▶ [Provided records]
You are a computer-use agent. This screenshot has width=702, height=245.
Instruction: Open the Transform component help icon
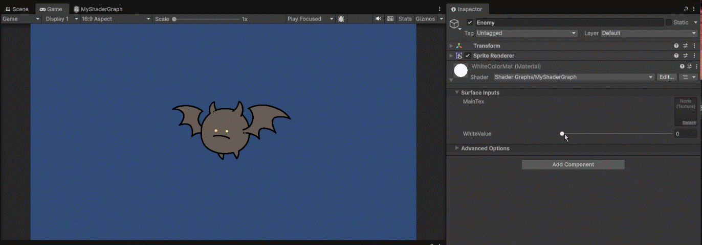pyautogui.click(x=676, y=46)
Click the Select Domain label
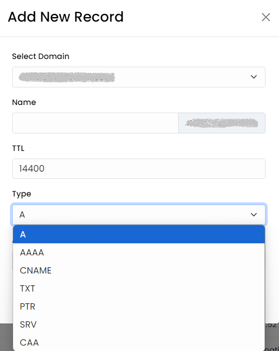The height and width of the screenshot is (351, 279). coord(41,56)
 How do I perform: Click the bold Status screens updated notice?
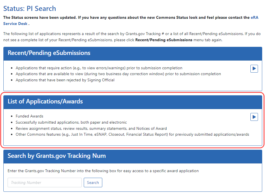coord(126,17)
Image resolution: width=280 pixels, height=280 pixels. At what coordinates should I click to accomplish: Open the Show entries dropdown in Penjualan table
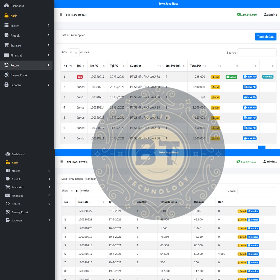coord(74,191)
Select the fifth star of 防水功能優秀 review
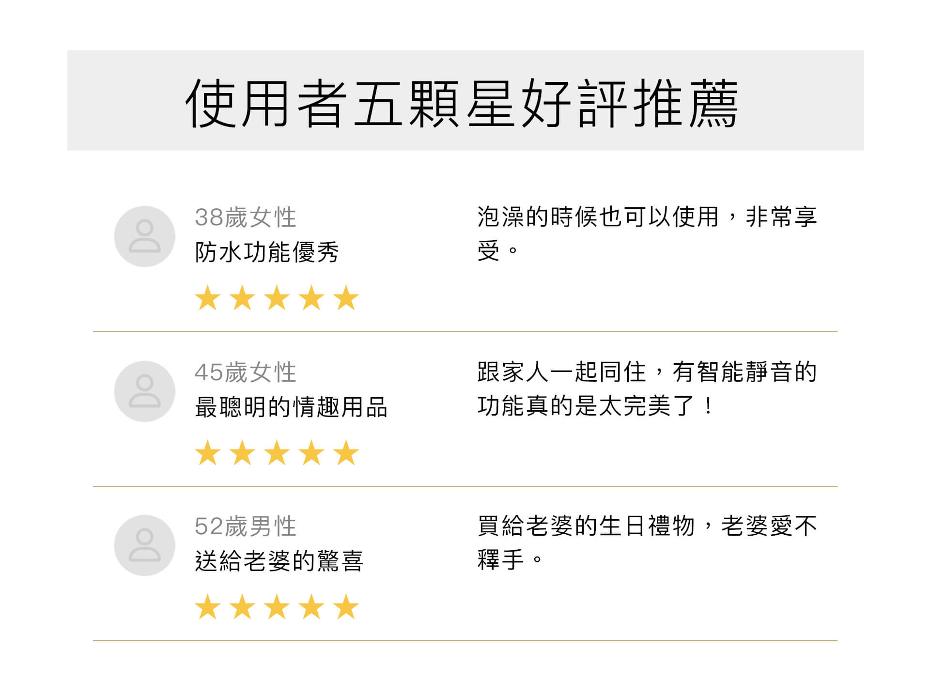Screen dimensions: 930x696 [346, 297]
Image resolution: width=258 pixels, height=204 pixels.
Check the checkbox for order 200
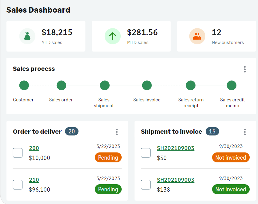pyautogui.click(x=18, y=153)
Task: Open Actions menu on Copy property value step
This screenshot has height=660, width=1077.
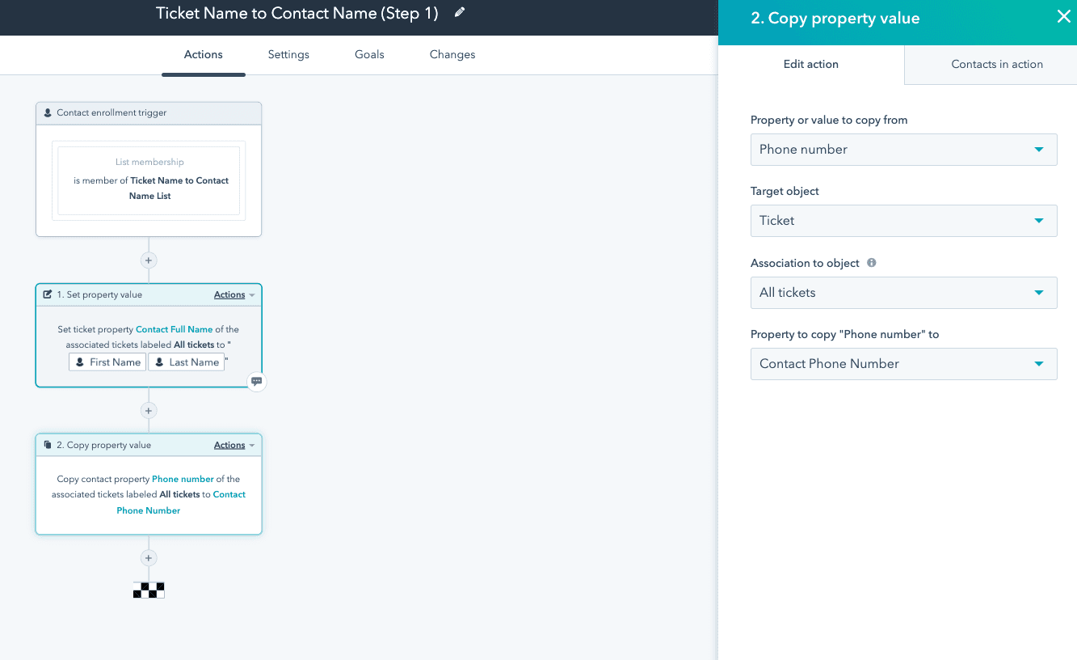Action: [233, 446]

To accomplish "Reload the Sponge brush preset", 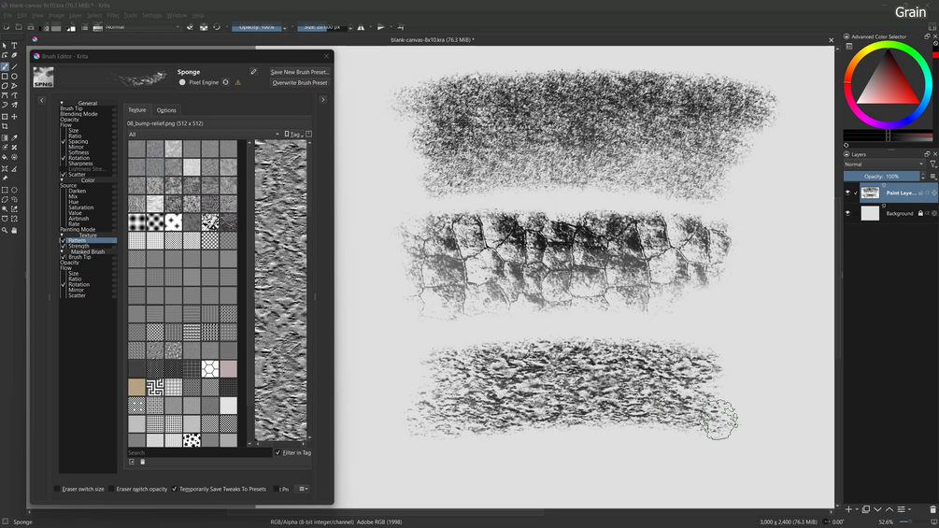I will (x=225, y=82).
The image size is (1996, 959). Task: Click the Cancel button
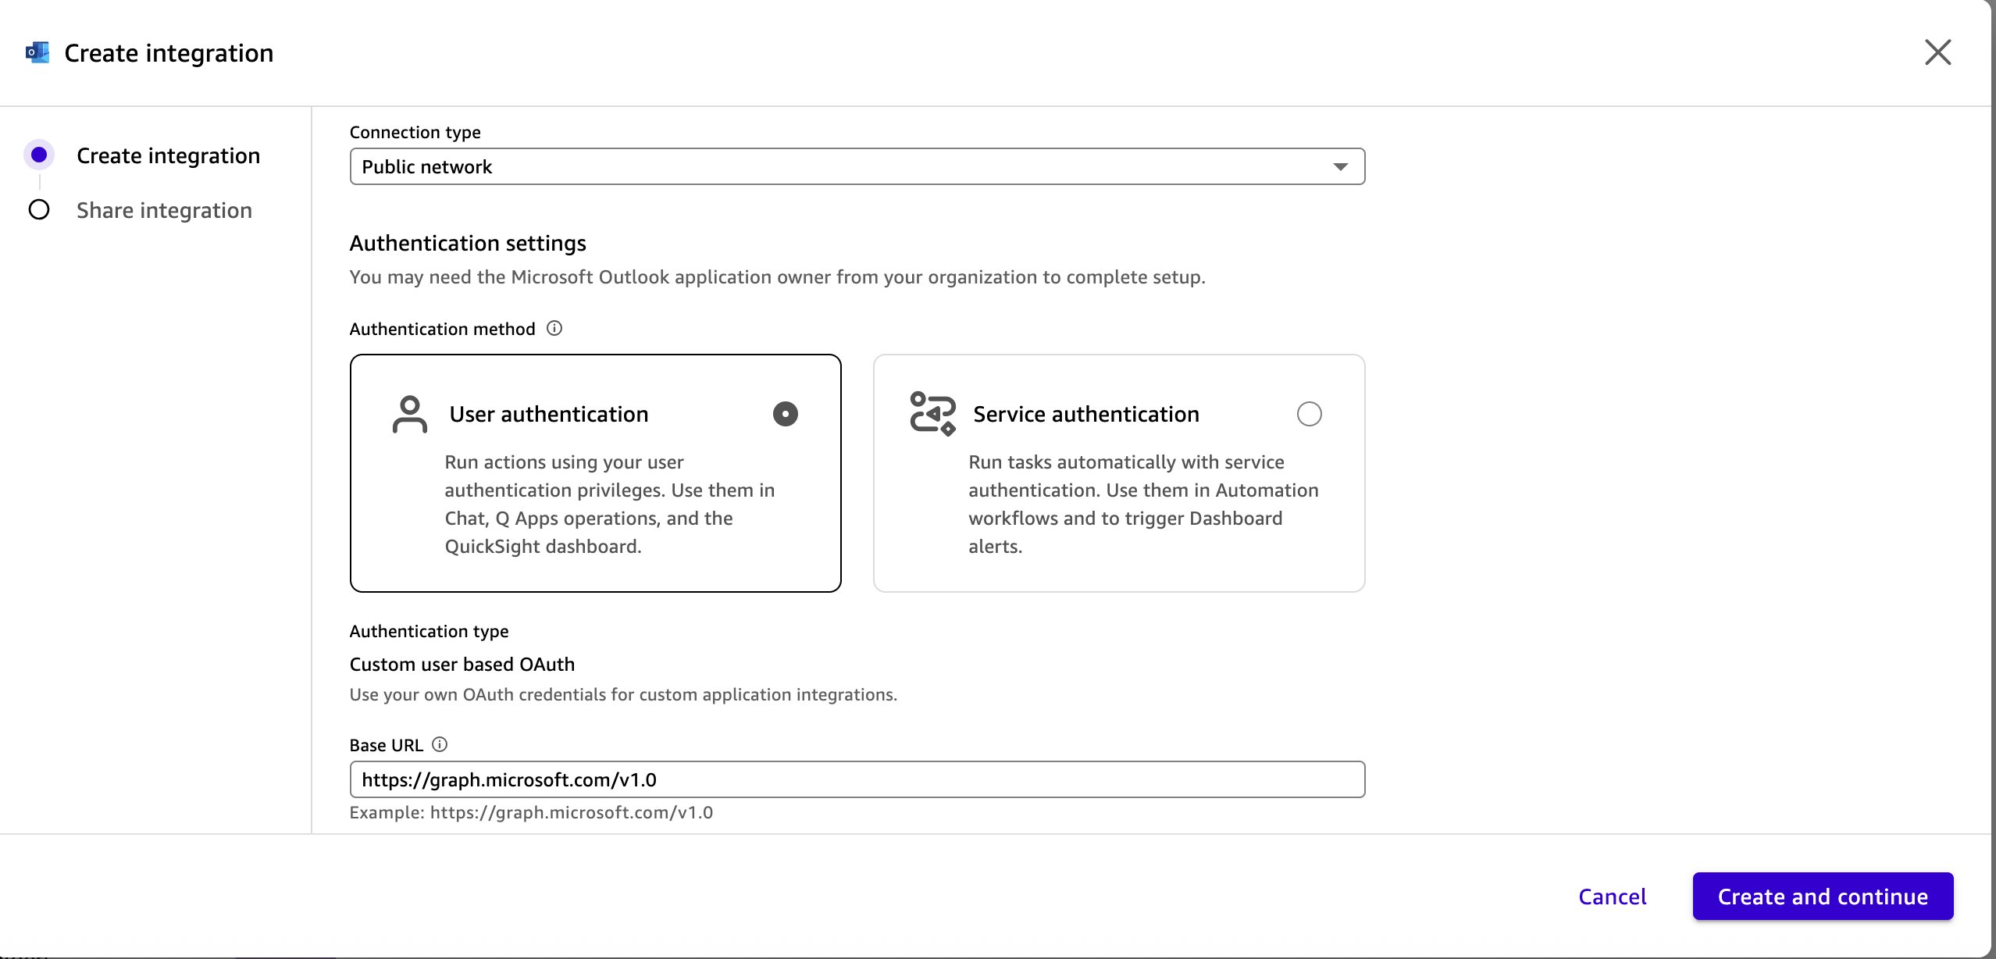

▶ [Exercise prompt] Return the count of lines in the entries above that include the word "Task", without any added text.

▶ [The answer] 2